The accuracy error can be thought of as a "fuzzing" of the input values and changes under different apparatus. For example, on an optics table, one has the source (which is nowadays a big box, but could be thought of as a light bulb), the lenses, and the detector. Each of these should be built once under the old theory, and once under the newly-formed hypothesis. In the analysis stage, we already account for the differences in predictions between the two theories - it's just in the experimental apparatus that we exclusively use the old theory to describe and understand what's happening, under current methods.
4.) This accuracy error has also been described as a computer-based approximation to mathematical equations, like a region-based Taylor approximation. This application came from speaking with one of my students, and I haven't fully worked out the application. For this application, one inputs a set of domain and range(s) to a math equation, setting values for constants if needed, to find its values in a certain experimental (or theoretical) regime.
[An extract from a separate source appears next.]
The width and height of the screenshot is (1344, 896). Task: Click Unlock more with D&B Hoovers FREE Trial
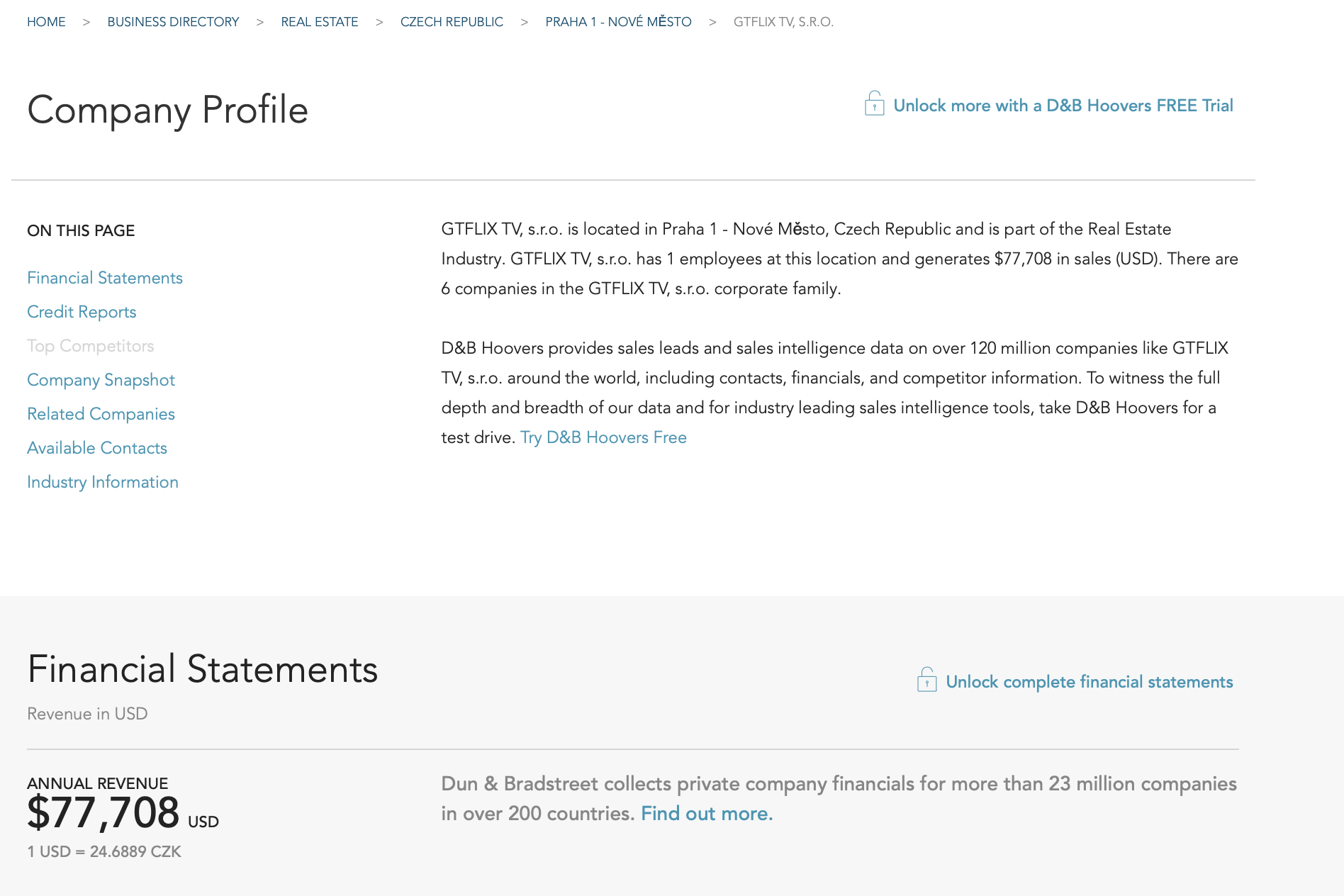(x=1063, y=106)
Then, assign error or approximation regions to each point found in this way. Bear in mind that Bayesian error bars are actually "confidence intervals", which say NOT that the experiment is 99% accurate, but rather that 99% of the time the experimental result will lie within the error bar. Perform a set of fits, using different regimes or values in each, finding simple-to-solve equations within that approximation region and cutting out equations which amount to over-fitting or which are so long/complicated that we could not hope to understand the physics behind them. If desired, identify equations which bear resemblance to certain physics equations (this is analogous to an algorithmic search for results like the method of images, in electromagnetism). Combine the fits, with the help of a mathematician if needed, to make a theoretical equation which describes the system under the conditions used in this computer-based mathematical experiment.Any thoughts/ideas? Technically this is philosophy of science, akin to Carl Popper's work, and it's very applicable in physics. The latter mathematical approximation tool is cool, if that application is do-able.